**読む文章:**
= = = = = = =

朝用シートマスク『サボリーノ 目ざまシート』の人気が止まらない。2015年の発売から3年目を迎え、累計1.5億枚を売る大ヒットを記録。大好評の陰には「スキンケア、実は面倒くさい…」という女性の素直かつ切実な心理があった。
「朝、1秒でも長く寝ていたい」「忙しい毎日のスキンケアが、面倒くさい」…。普段はきちんとしている女性でも、実は誰もが思っていることではないだろうか。化粧品メーカーBCLから発売中の『サボリーノ 目ざまシート』は、60秒パックするだけで洗顔・スキンケア・保湿下地までのステップが完了するというスグレモノだ。
開発のスタートは、2013年。きっかけは、社内に自分たちが欲しいと思った商品開発を行う『女子開発ラボ』が発足したことだった。ラボのメンバーは、20代から30代の女性5名。「どんな化粧品が欲しい?」「こんなアイテム、どう思う?」など、打ち合わせを重ねる中で最も盛り上がったのが、「洗顔が面倒くさい」「忙しいからスキンケアには時間をかけたくない」という“朝のルーティン”だった。」

= = = = = = =

**データ内容:**
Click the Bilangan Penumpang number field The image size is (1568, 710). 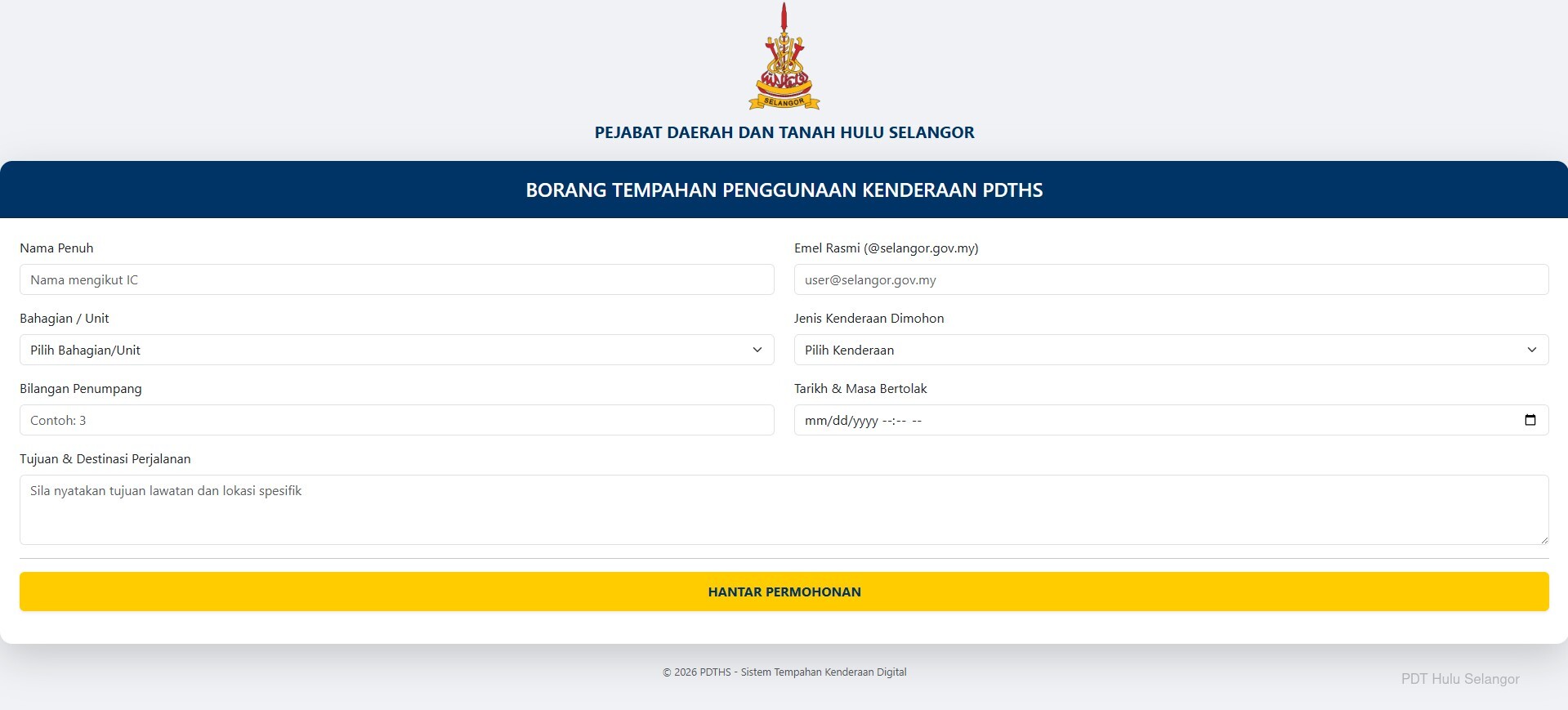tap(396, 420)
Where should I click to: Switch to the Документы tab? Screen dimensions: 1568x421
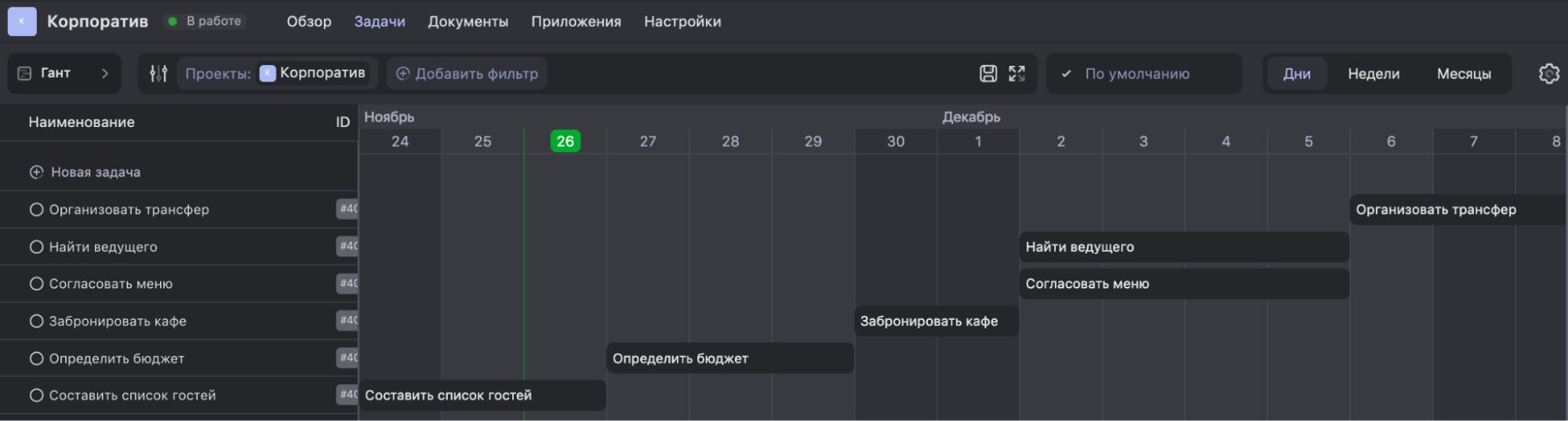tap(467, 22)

= = = = = = =

**課題文:** 朝用シートマスク『サボリーノ 目ざまシート』の開発を伝える記事を、最後の文の後から書き進めること。

**正答:**
「最初は、メイクも貼ってはがせたらいいよねという話をしていたのですが、それはさすがに無理(笑い)。現実的にできることを最大限検討した結果、洗顔から保湿下地まで、1アイテムでできるものを作ろうということになりました」と、『女子開発ラボ』メンバーの齊藤久美子さんは語る。
開発過程では、朝に使うシートマスクならではの使用感を出すことに苦労した。目ざまシートは、スーッとした爽快感が特徴で、スッキリ目が覚めるような商品だが、スースーすると刺激が強すぎるし、反対に爽快感を抑えるとスッキリ感が得られない。また、スッキリしつつも保湿力を保持させたい、という課題もあった。多くの社内モニターを募り、少しずつ変化をつけて調整していった。
『女子開発ラボ』発足から2年が経った2015年4月に発売。プラザやロフトといったバラエティーショップで小さなプロモーションを実施した程度だったが、発売初日から売り切れが続出してしまった。
すぐに量産態勢を取るところだったが、それができない事情があった。『目ざまシート』はマスクを広げる手間がかからないよう、特殊な折り方でパッケージに詰められている。この特殊技術の生産ラインが限られていたため、すぐに量産態勢へ拡張が図れなかったのだ。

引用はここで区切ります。